She writes exactly the kind of love stories I actively avoid—the ones where every character has a dead parent, a secret prison record, a criminal uncle, or an overdose tucked into the second act. I don’t want to suddenly be drowning in childhood neglect and generational grief.

I like my feelings stirred, not shattered.

And yet—

One sunny afternoon, I was walking through the grass with my best friend. We were talking about everything and nothing.

She turned to me and said, “Can I tell you the story of a book I read?”

I said sure. Because of course. Because the best part of reading is talking about it with your best friend.

She told me the whole thing:

(view spoiler)

Then she said, “It’s Colleen Hoover.”

That’s when I realised: I had been Trojan Hoovered.


She smiled. “You wouldn’t have listened if I told you first.”

She was right. I wouldn’t have. I would’ve shut down, tuned out, rolled my eyes.
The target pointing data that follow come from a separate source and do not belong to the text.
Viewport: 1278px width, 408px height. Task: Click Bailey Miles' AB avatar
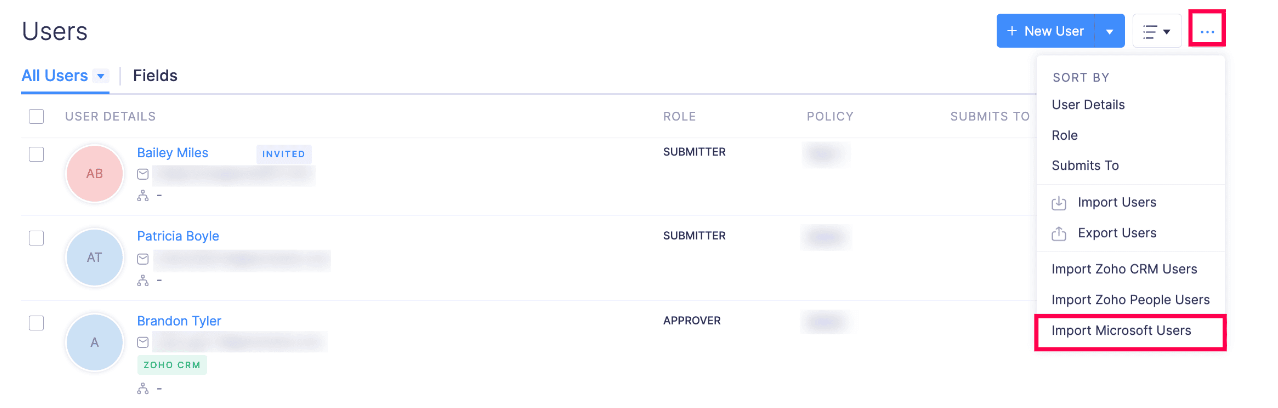94,174
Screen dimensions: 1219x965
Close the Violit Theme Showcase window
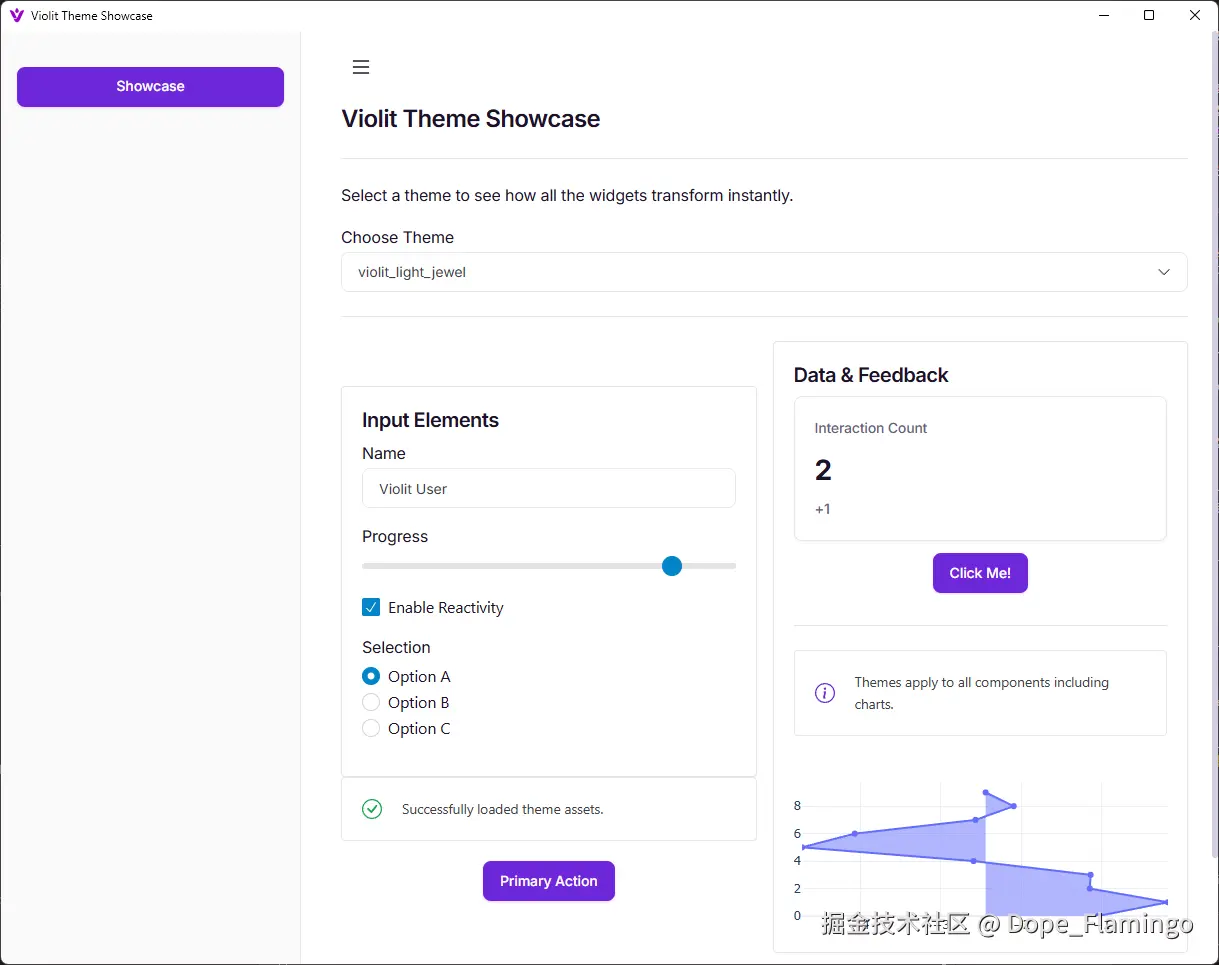[x=1195, y=15]
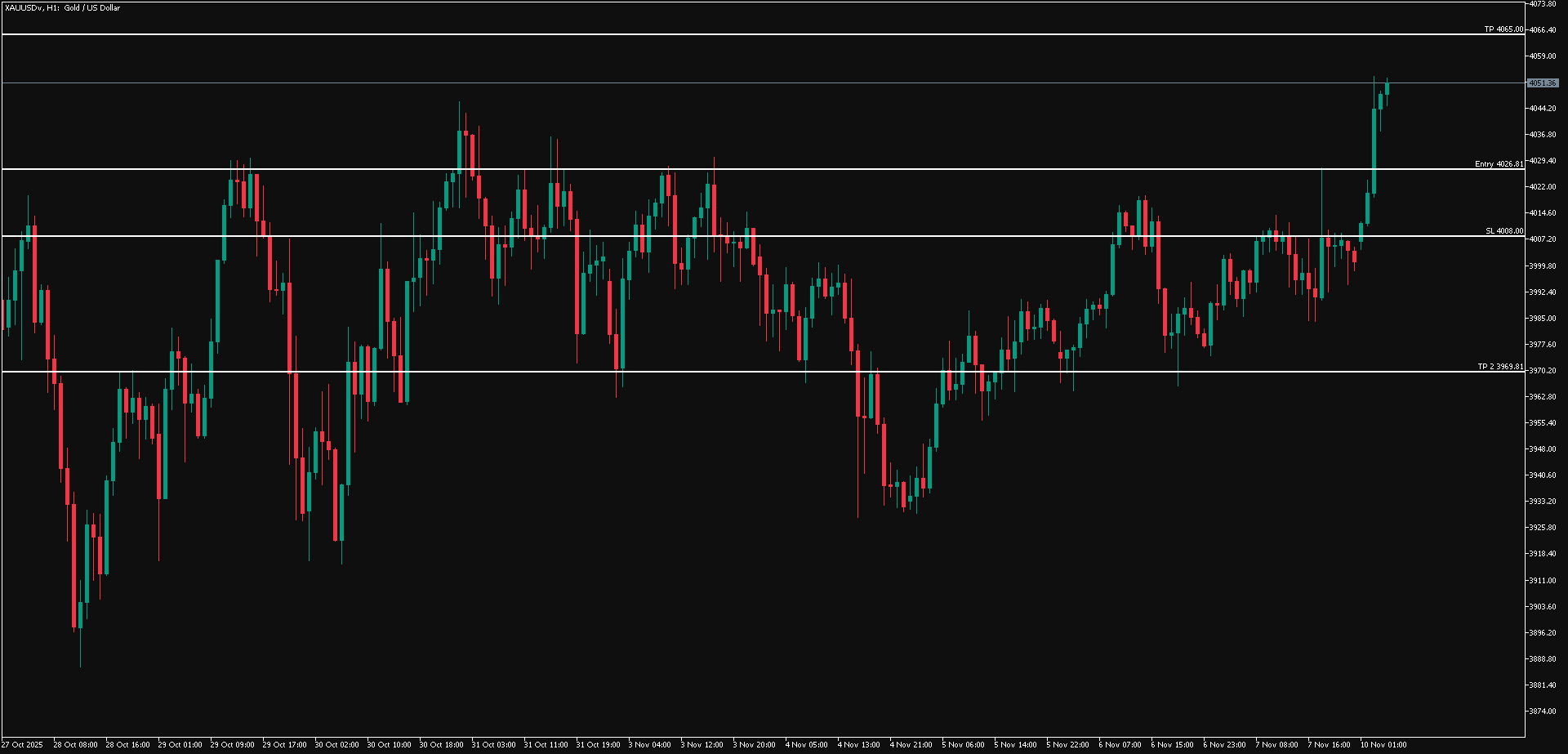Viewport: 1568px width, 754px height.
Task: Click the 27 Oct 2025 date label
Action: [22, 745]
But maybe it was the sunlight. Maybe it was her voice. But I read the book.

And here’s the frustrating thing: I didn’t love it.
But I also… didn’t not feel it.


I didn’t like the book. I still don’t like Colleen Hoover’s stories.
But I do like when someone I love tells me a story they loved.

I like that my best friend wanted me to feel something with her.
And I like that, for one golden afternoon, I let myself.

Maybe that’s what books are really for—not the plot, not the twist, but the delivery. The way a friend tells it in the sun, with just the right pauses.

I still don’t like Colleen Hoover.
But maybe I liked this—whatever this was.